Benchmark Results: Sandra 2011
Sandy Bridge-E has little trouble jumping to the top of the Arithmetic test, ahead of Intel’s outgoing -990X. Given Sandra 2011’s synthetic nature, it’s no surprise to see it exploiting all aspects of these eight processors.
Using SSE 4.1 (integer) and 2 (floating-point), Core i7-3960X slides right past Core i7-990X for the number one spot. Those figures improve dramatically with the implementation of AVX, though.
One of the things I noticed in Intel Core i7-3960X (Sandy Bridge-E) And X79 Platform Preview was that Sandy Bridge-E enabled significantly better AES256 bandwidth than Gulftown or Sandy Bridge. That advantage persists in the C1 stepping, nearly doubling Core i7-2600K’s result in the Cryptography benchmark. Intel confirms that it made changes to enhance AES throughput, but doesn’t expound on what it did.

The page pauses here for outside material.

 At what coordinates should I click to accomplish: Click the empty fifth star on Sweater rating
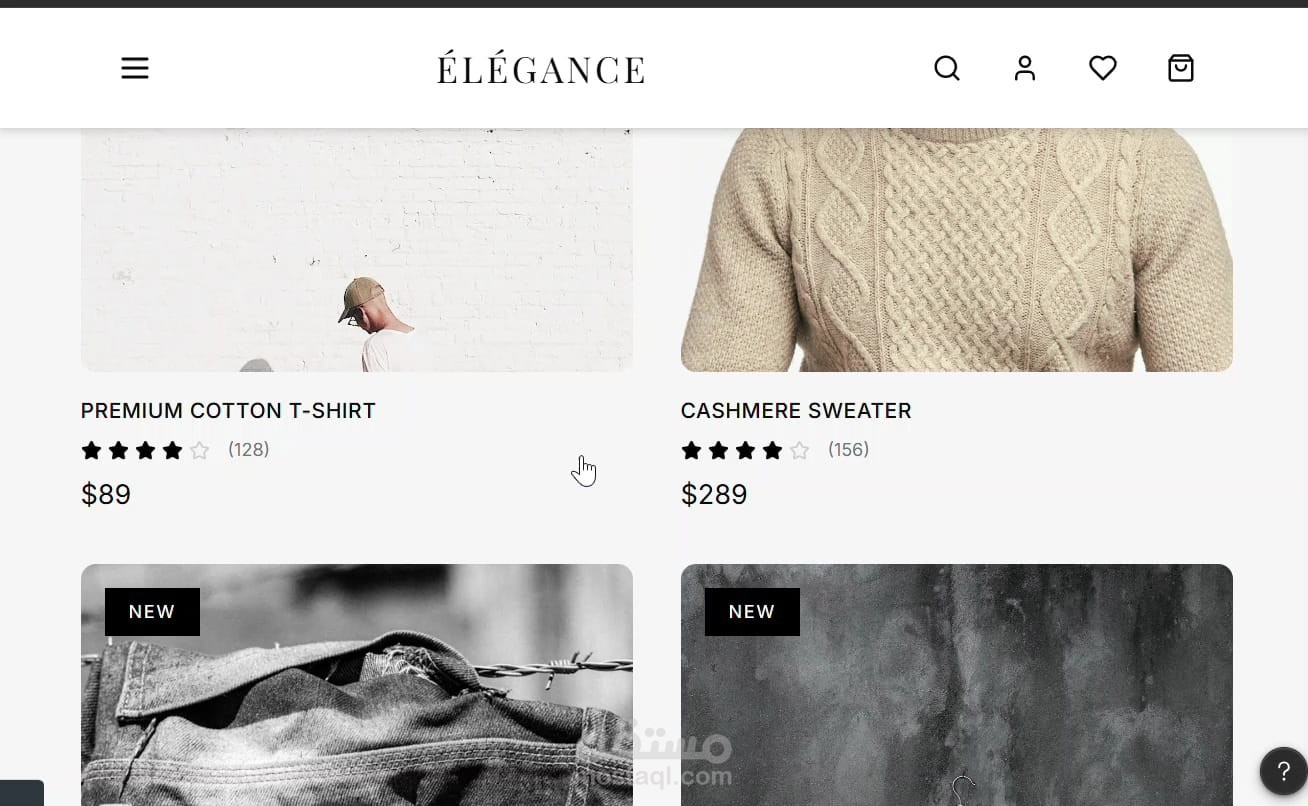point(799,450)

Not satisfied, I did a little digging and started pulling memory modules. With three channels of memory, Sandy Bridge-E achieves 8 GB/s AES256 bandwidth. Two channels facilitate 5.43 GB/s. And a single channel of memory installed yields 2.72 GB/s. It seems that AES-NI is very much constrained by throughput (given that it's accelerated in hardware, and consequently very easy to execute), so it looks like the changes Intel suggested are tied to its memory controller, rather than its AES-NI implementation.

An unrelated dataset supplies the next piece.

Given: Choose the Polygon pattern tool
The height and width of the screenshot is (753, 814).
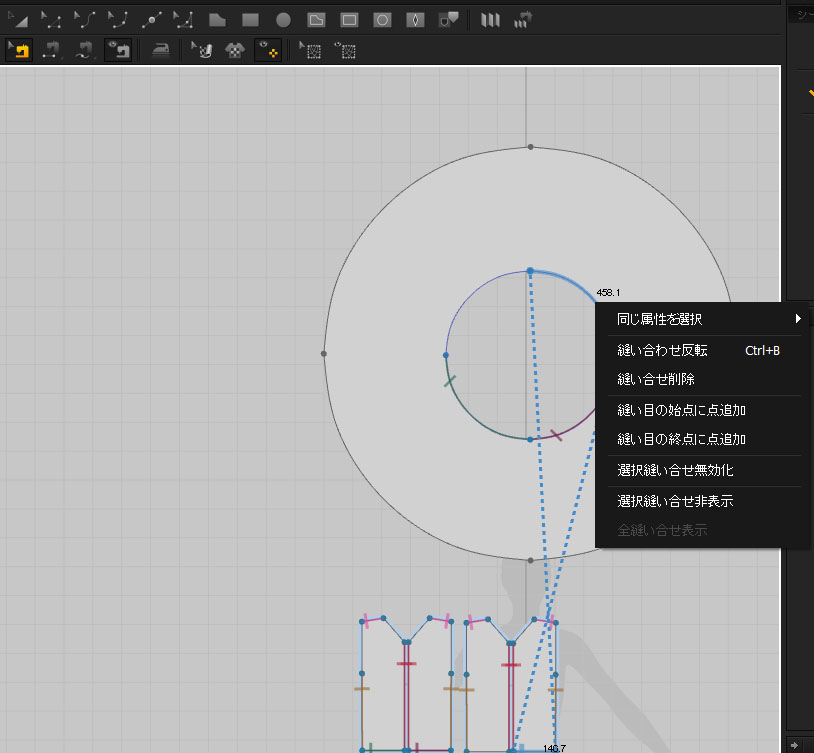Looking at the screenshot, I should click(x=217, y=19).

Hoping for some correlation to real-world performance (and a reason to get more excited about four 64-bit channels on the desktop), I ran a few tests in the latest stable build of TrueCrypt using the built-in benchmark and a 1 GB buffer. Despite a mean result of 3.8 GB/s in single-channel mode and 5.2 GB/s using two channels, performance fails to scale beyond that, indicating a bottleneck other than the speed at which the processor can encrypt and decrypt data.
The memory bandwidth advantage of a quad-channel DDR3-1600 bus is incredibly evident in Sandra 2011, which manages to realize around 37 GB/s from a potential 51.2 GB/s theoretical maximum.
Impressive though that number is, keep it in context. Sandy Bridge, with its dual-channel DDR3 memory controller, already showed that it wasn’t particularly starved for memory bandwidth in most desktop software. Practically, there won’t be many apps able to exploit those big throughput numbers. Perhaps that’ll change in the first quarter of next year when Sandy Bridge-E turns into Xeon E5 for dual-socket servers.